Litlovers is a fun site, and one that I can see being useful not just for providing information for people wanting to set up a bookclub but also of general use for personal book knowledge and for readers' advising.
I wasn't feeling very creative so I checked out the site's suggested books for the month. There were three and I chose Geraldine Brooks' People of the book as I had been talking about it over Easter and want to read it. From there, a quick look at the resources section showed that four of her books have notes: March, Nine parts of desire, People of the book, and Year of Wonders. Thus the reader was provided with info about a number of titles to allow a more detailed study of her work. I looked at People of the book in detail and was provided with a summary of the book, biographical data about Geraldine Brooks and links to an interview and lots of critics' remarks about the work. All of this seemed to provide me with a good start for a discussion - now I just need to reserve the book!
I also checked out the LitCourse section and enrolled in the first course which was about romantic fiction, not because I was particularly interested, but because I like starting at the beginning! It provided a useful introduction and discussion points about the two extracts being looked at. One criticism I had was that the course seemed a bit black and white about the answers, whereas I was more interested in being discursive and could easily argue pros and cons of situations. From this you can see that I got some "wrong" and disagree. There are ten courses covering characterization, plot, setting (important for the romance novel - I learnt that!!), irony, symbolism, and other topics.

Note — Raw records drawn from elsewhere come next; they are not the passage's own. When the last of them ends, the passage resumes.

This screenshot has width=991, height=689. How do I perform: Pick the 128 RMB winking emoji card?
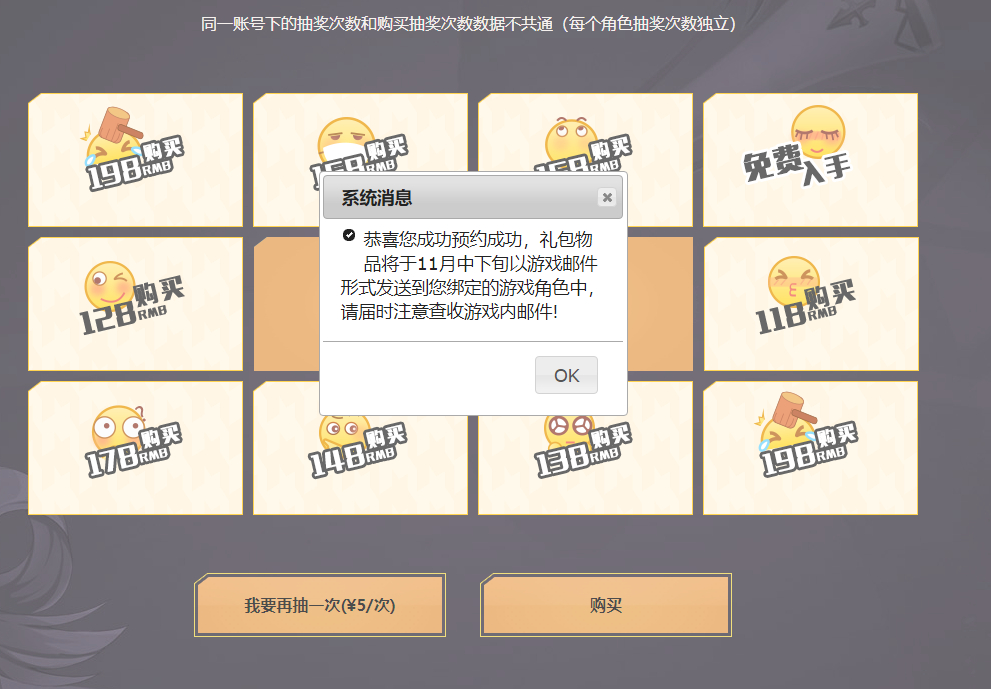[135, 304]
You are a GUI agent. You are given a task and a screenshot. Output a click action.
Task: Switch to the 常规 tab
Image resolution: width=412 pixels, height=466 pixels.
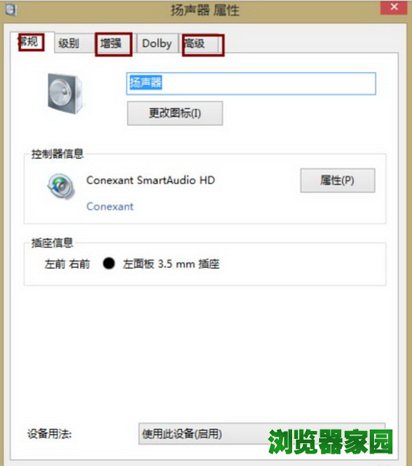[31, 42]
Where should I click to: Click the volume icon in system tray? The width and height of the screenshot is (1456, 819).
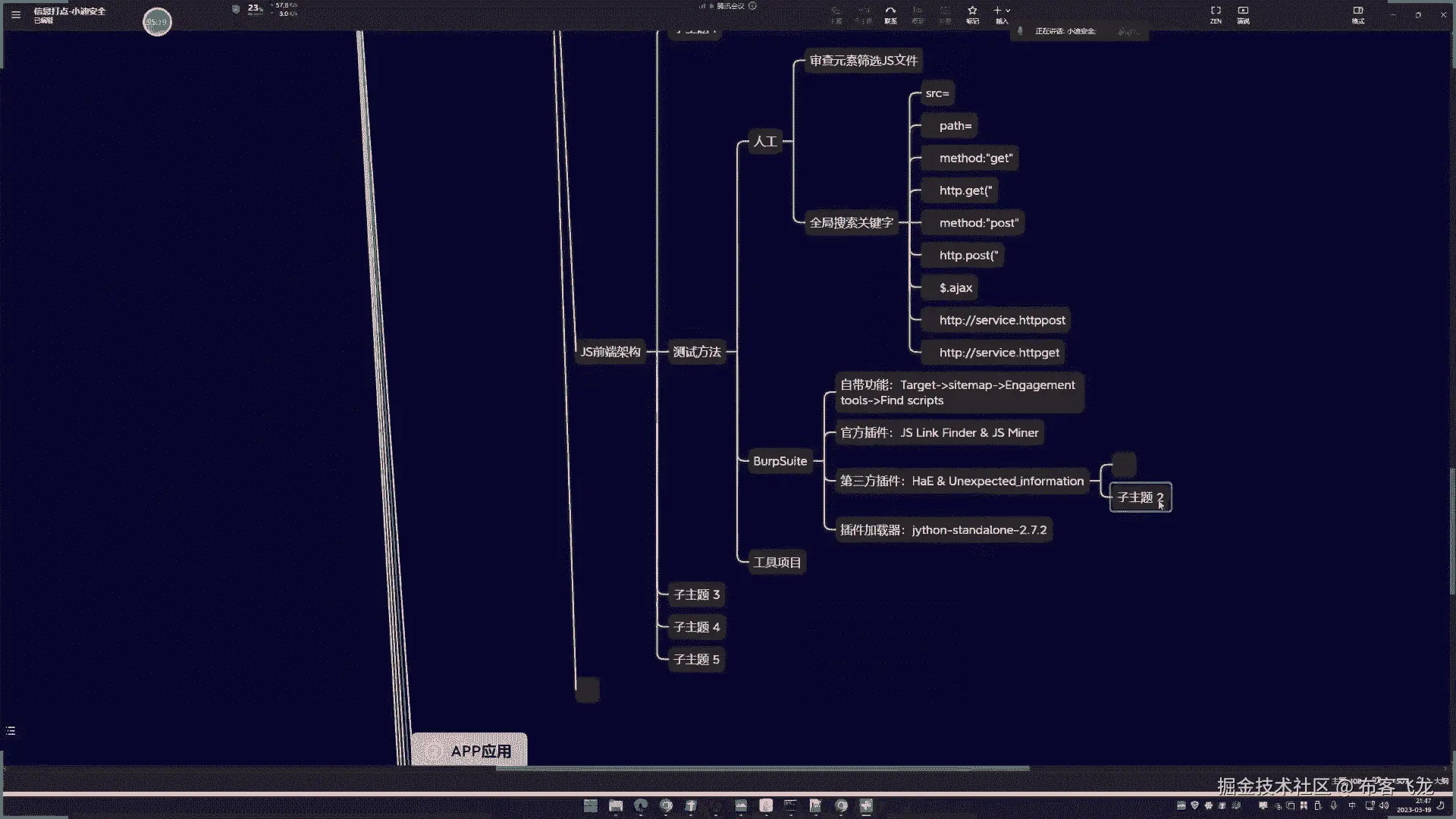[1384, 805]
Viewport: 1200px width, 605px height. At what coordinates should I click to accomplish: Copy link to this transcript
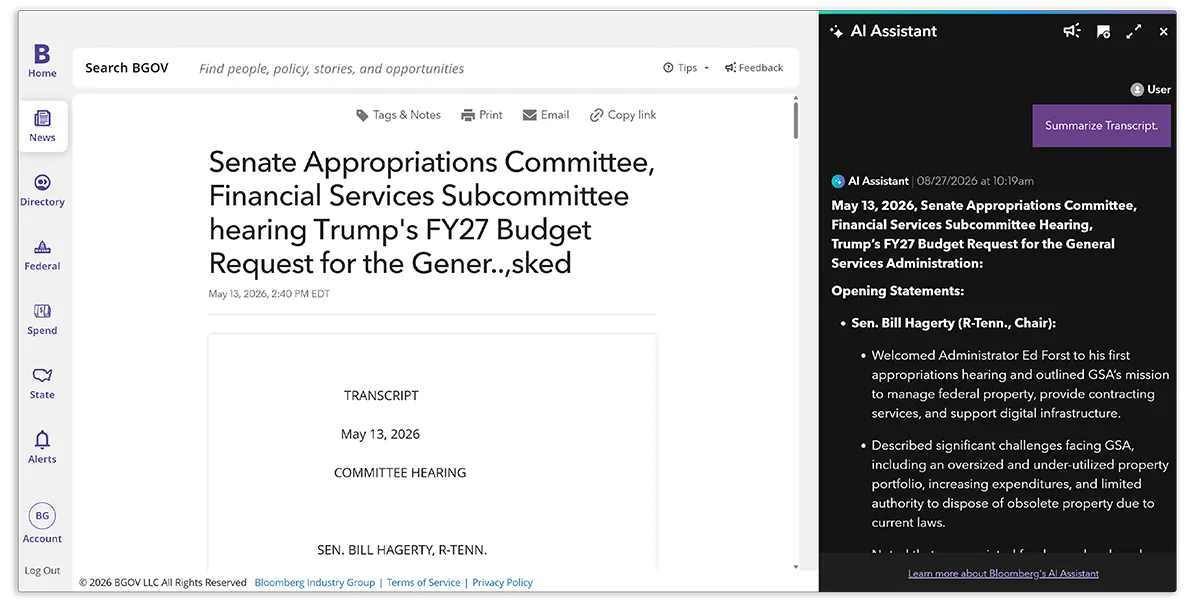coord(623,115)
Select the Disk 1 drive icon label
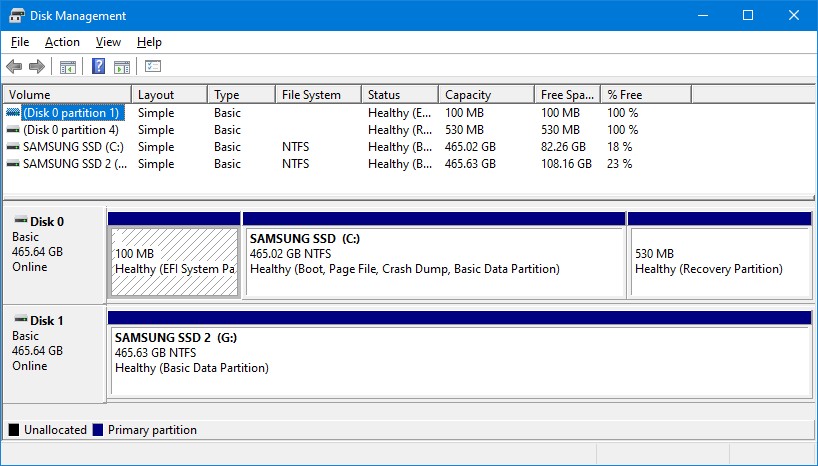Viewport: 818px width, 466px height. click(x=39, y=320)
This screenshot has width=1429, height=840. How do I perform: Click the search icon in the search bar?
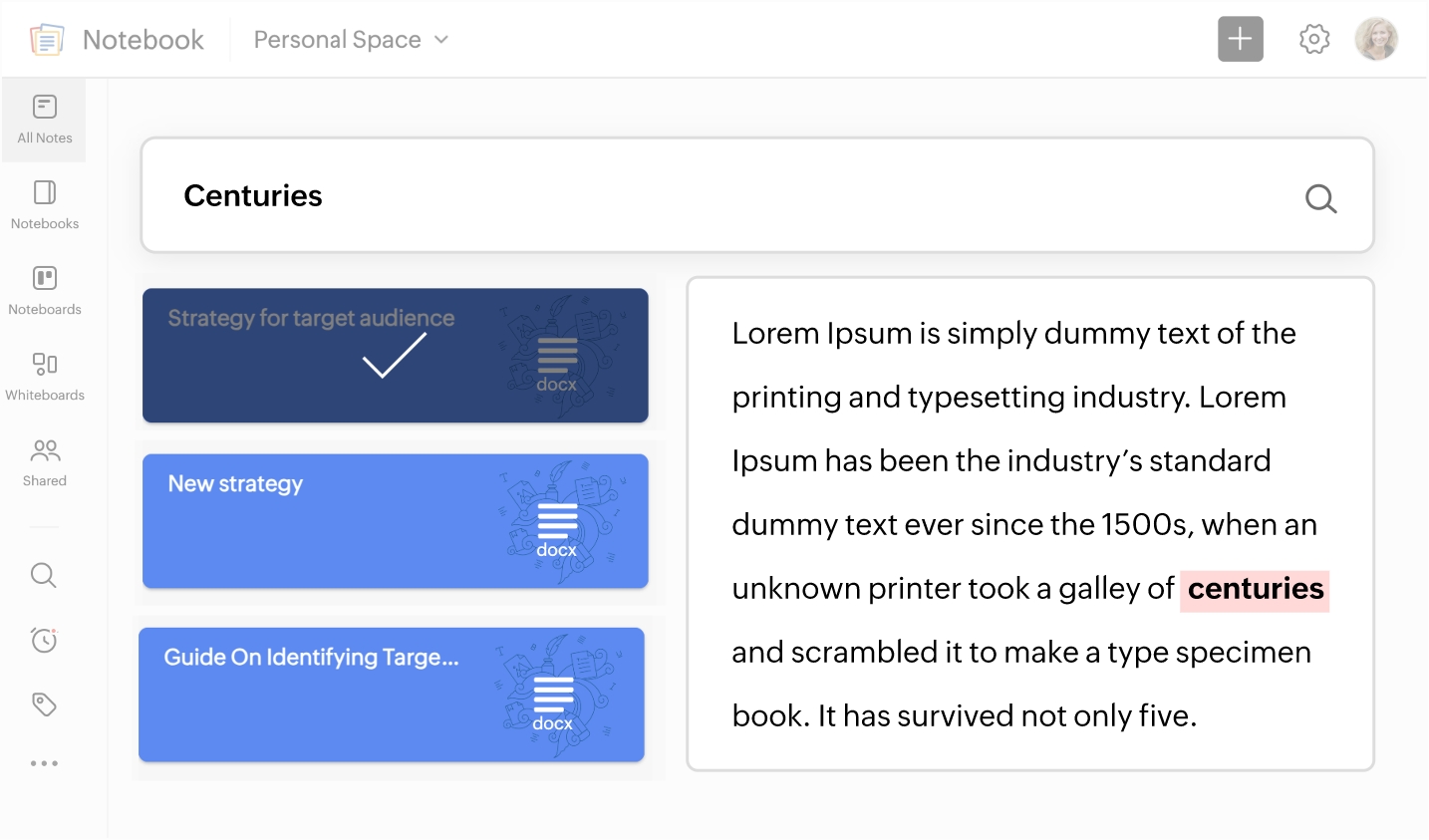tap(1320, 198)
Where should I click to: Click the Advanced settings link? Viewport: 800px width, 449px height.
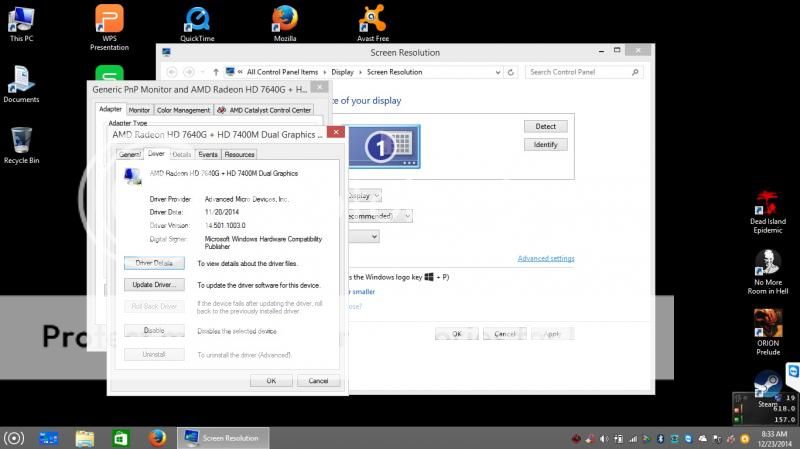point(545,259)
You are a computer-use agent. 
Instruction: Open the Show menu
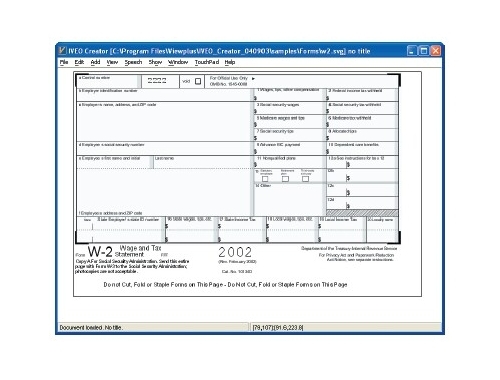(155, 62)
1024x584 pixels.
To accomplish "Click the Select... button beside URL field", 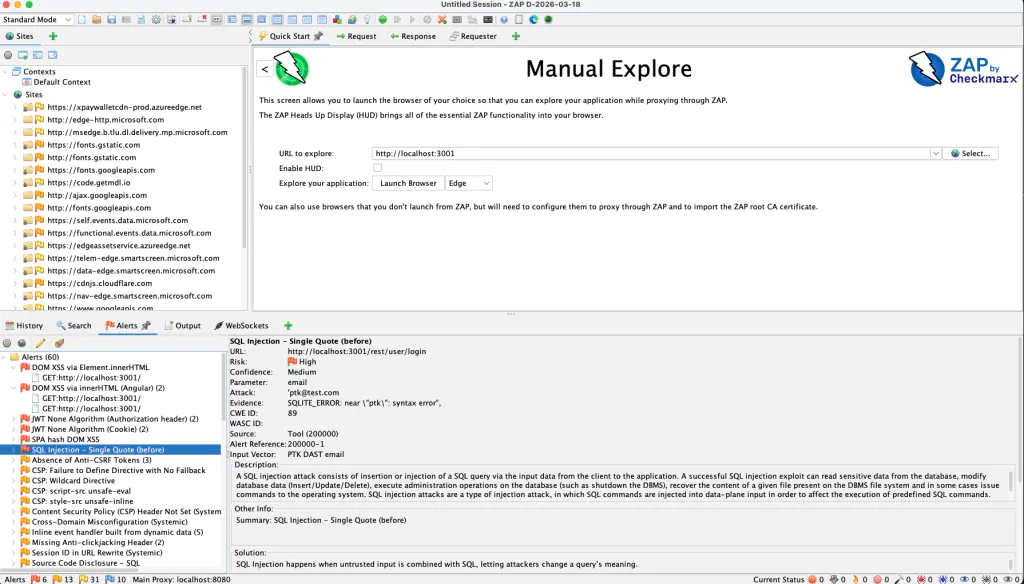I will pyautogui.click(x=970, y=153).
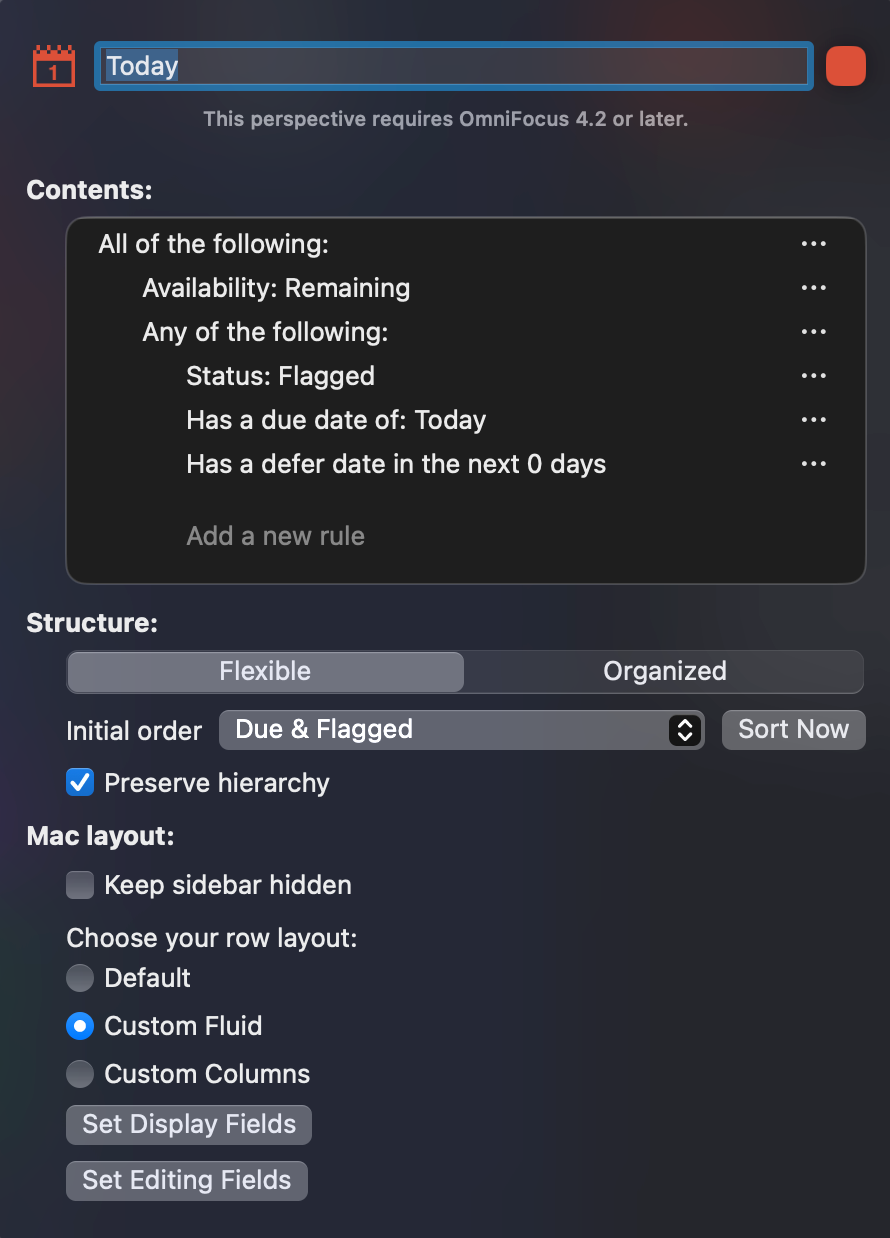Click the perspective name field showing Today

point(454,66)
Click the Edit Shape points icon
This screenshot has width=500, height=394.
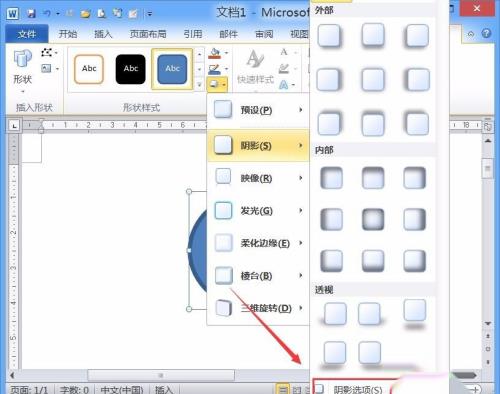pyautogui.click(x=47, y=52)
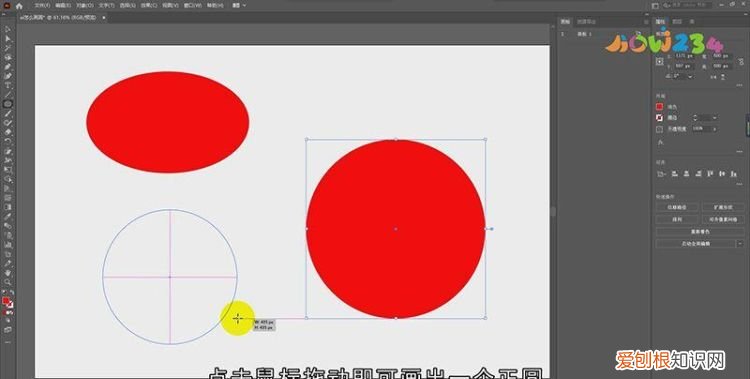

I could probably live without the produce available at the LitShop and a lot of the LitFun, but I liked the idea of looking up recipes to suit the setting you were reading in. That is a clever idea. I checked out the Greek page and found a few favourites (much more than in the I'm cooked site previously discussed, though the US names for Greek favourites in Litlovers made me wonder whether another search on I'm cooked mightn't find some?). These recipes appeared to be linked to countries, so if I wanted an accompaniment to Ellis Peters' Cadfael series or Georgette Heyer's regency novels I'd be pushing my luck. But maybe historical recipes will come later. Likewise the film adaptations list was pretty short but calling for input.
This is a great site and will, no doubt, continue to grow in strength!